UN COMPAGNON POUR QUEL VOYAGE ?

 



 

            Je n’ai pas pu m’empêcher de reprendre une citation du Frère Cauwel, dans son discours de Grand Orateur au Convent de la GLde France, en 1926 :

             « Les voyages de l’initiation au deuxième degré de la maçonnerie ont un but unique qui est de donner au jeune compagnon le moyen de progresser dans son Art en lui livrant le secret d’une méthode de travail qui lui permettra de ne pas perdre son temps, suivant une des quatre manières définies par notre F Voltaire : la première consistant à ne rien faire, la deuxième à faire des choses inutiles, la troisième à faire mal des choses utiles, la quatrième à faire des choses utiles en temps inopportun. »

            Sur ces bonnes paroles, me voilà compagnon, le VMa rempli mon bissac avec du pain, du vin, du sel et un miroir, puis ma souhaité bon voyage en m’accompagnant jusqu’à la porte du temple. Car c’est là, la destinée du compagnon, que de voyager.

            Resté seul sur les parvis, je comprends que le Compagnon est appelé au mouvement. Dans la tradition compagnonnique, il partait faire son « Tour de France ». La question est alors posée, un compagnon pour quel voyage ?

            Dois-je continuer à voyager autour du monde pour connaître de nouvelles sensations et assimiler une nouvelle philosophie ?
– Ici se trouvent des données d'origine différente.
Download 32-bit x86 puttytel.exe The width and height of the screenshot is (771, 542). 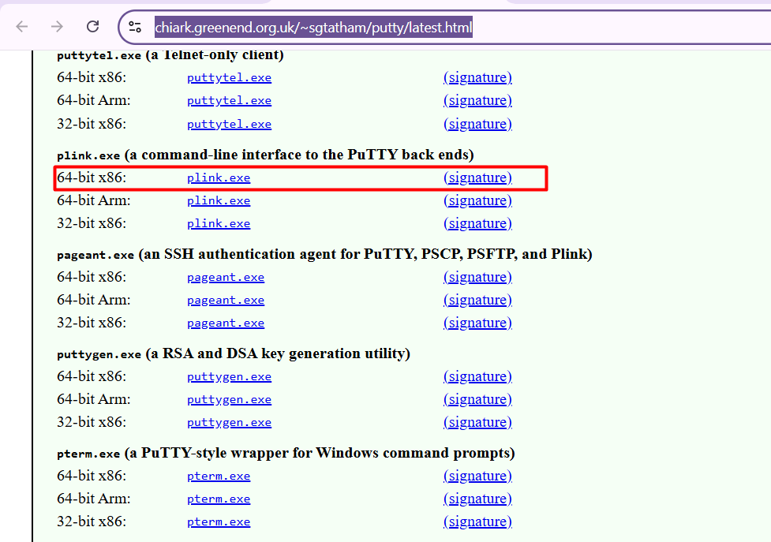click(229, 125)
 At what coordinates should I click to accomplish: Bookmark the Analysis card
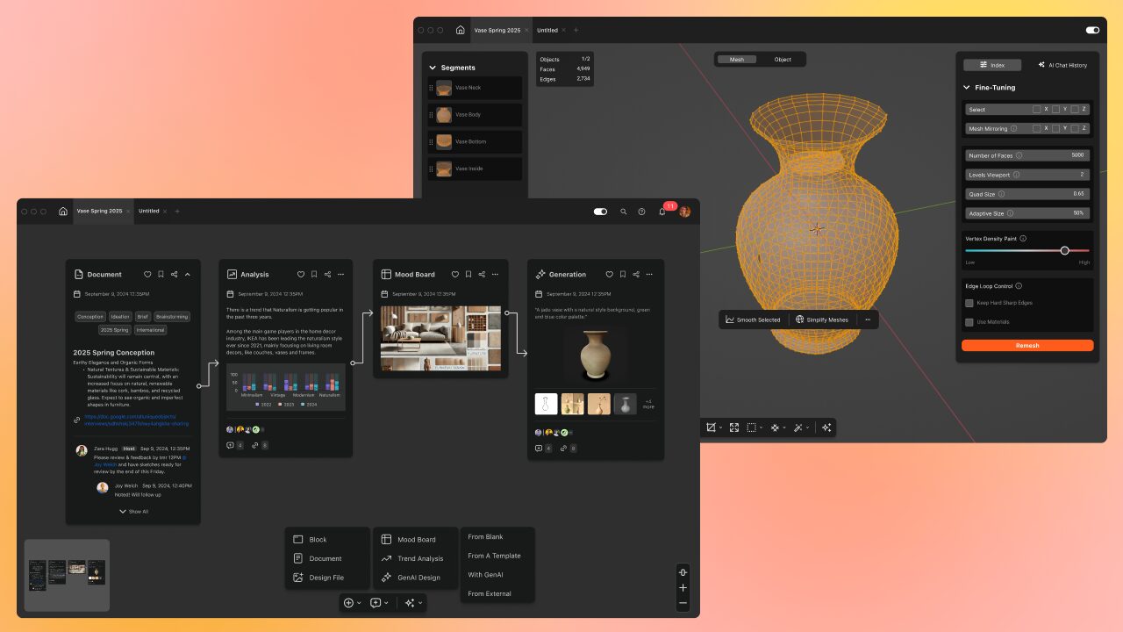click(314, 275)
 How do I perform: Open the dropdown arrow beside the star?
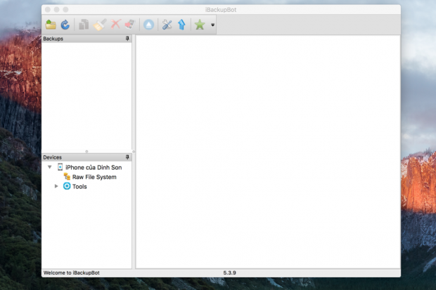(212, 25)
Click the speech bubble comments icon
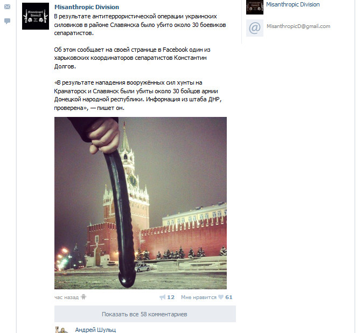Viewport: 362px width, 333px height. (x=7, y=21)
            Pour cela, dois-je refaire le voyage des sens et contempler les temples de Karnak quant le soleil se couche et marque de sa lumière oblique les pas de la divine Isis sur les eaux sacrées du Nil. Entendre avec humilité les bruits de la savane africaine le soir sous la tente en imaginant les premiers hommes qui se dressent à l’aube de l’humanité. Toucher avec respect les pierres refroidies, par une belle nuit étoilée, aux pieds des temples de kusco, ou de la cité Inca du Machu Picchu en admirant ces grands bâtisseurs. Sentir avec ostentation les odeurs enivrantes de la cannelle, de la vanille et du safran lorsque le jour pointe sur les petites Antilles. Goûter avec délectation un plat de mézés dans un petit port Chypriote, ou un thé à la menthe sur une natte en plein désert du Wadi Rum comme le rituel du voyageur étranger que l’on accueille.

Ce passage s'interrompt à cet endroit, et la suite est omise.